Created by Kolom Remaja Summer Bootcamp Participant
Author: Jemima Panjaitan
Illustration: Bima Oktavian
Feeling the soft linen on my skin, seeing the light cast through the window, and reminiscing about the dream that had been stopped abruptly while feeling the tiredness soaring on my entire body. How does one rest and relax for a year long?
I stumbled upon Ottessa Moshfegh’s My Year of Rest and Relaxation in late 2020.
This book–with its pretty, quirky and eye-catching cover, I immediately feel like I need to read it. This book truly shows you what a disaster woman is.
On the surface, it seems ridiculous. But My Year of Rest and Relaxation is a wild ride. Our unnamed young, blonde, rich, and not-a-typical Upper East Side-r narrator invites us all to her idea of ‘rest and relaxation’ by falsifying her mental conditions to a shady psychiatrist and popping sleeping pills the entire year after dealing with depression, trauma and misfortune all through her life. Her character develops through exhibiting aspects of self-destructive and ill-will tendencies.

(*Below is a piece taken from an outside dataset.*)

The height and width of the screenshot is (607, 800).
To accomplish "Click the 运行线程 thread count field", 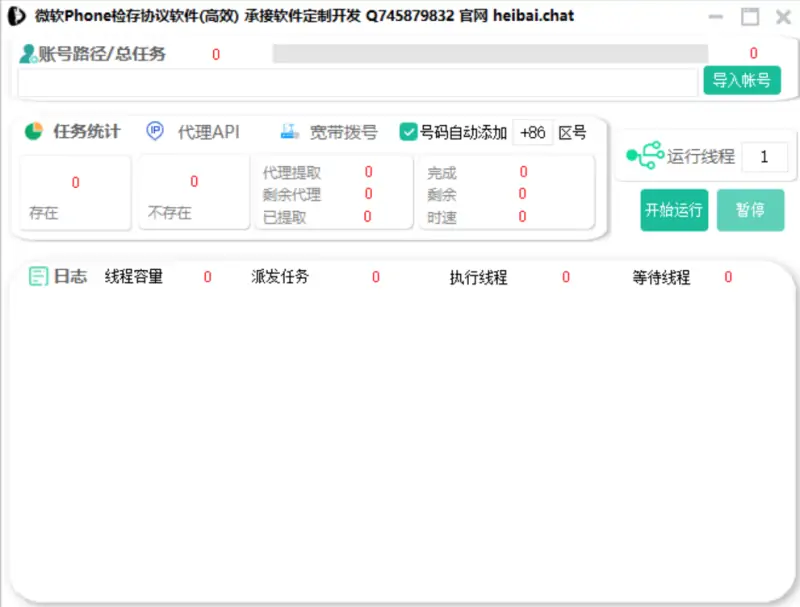I will click(764, 157).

Among all the hate and dislike towards the narrator and the plot itself, I found pleasure in loving this book. Taking place in pre-9/11 New York, this book is weirdly relatable and still relevant until now, “I did crave attention, but I refused to humiliate myself by asking for it.” Moshfegh brought this character to life by making her as transparent, as repulsive, as disgusting as possible. Moshfegh wants the reader to understand that there’s something deeper in the narrator’s repulsive ways of being.
I see our narrator trying to get rid of her internalized grief of her dysfunctional family and the house she was in, “I wanted to hold onto the house the way you’d hold onto a love letter.” This indicates that the narrator, once, has hope and she is not only the embodiment of Infermiterol. “It was proof that I had not always been completely alone in the world.” Yet, dating back to when her parents were still alive, she did not feel their presence, “But I think I was also holding on to the loss, to the emptiness of the house itself, as though to affirm that it was better to be alone than to be stuck with people who were supposed to love you, yet couldn’t.” I truly, madly, deeply understand where she’s coming from. What Moshfegh wants from the reader is–to understand that although the narrator seems unlikeable and annoying, it is her own way to cope with grief and trauma and to be honest, I do think that she is not completely unlikeable. She has hopes and maybe she has a little bit of love for the people around her. Days, weeks, and months have passed since the last time I read this book–and I still sympathize with her.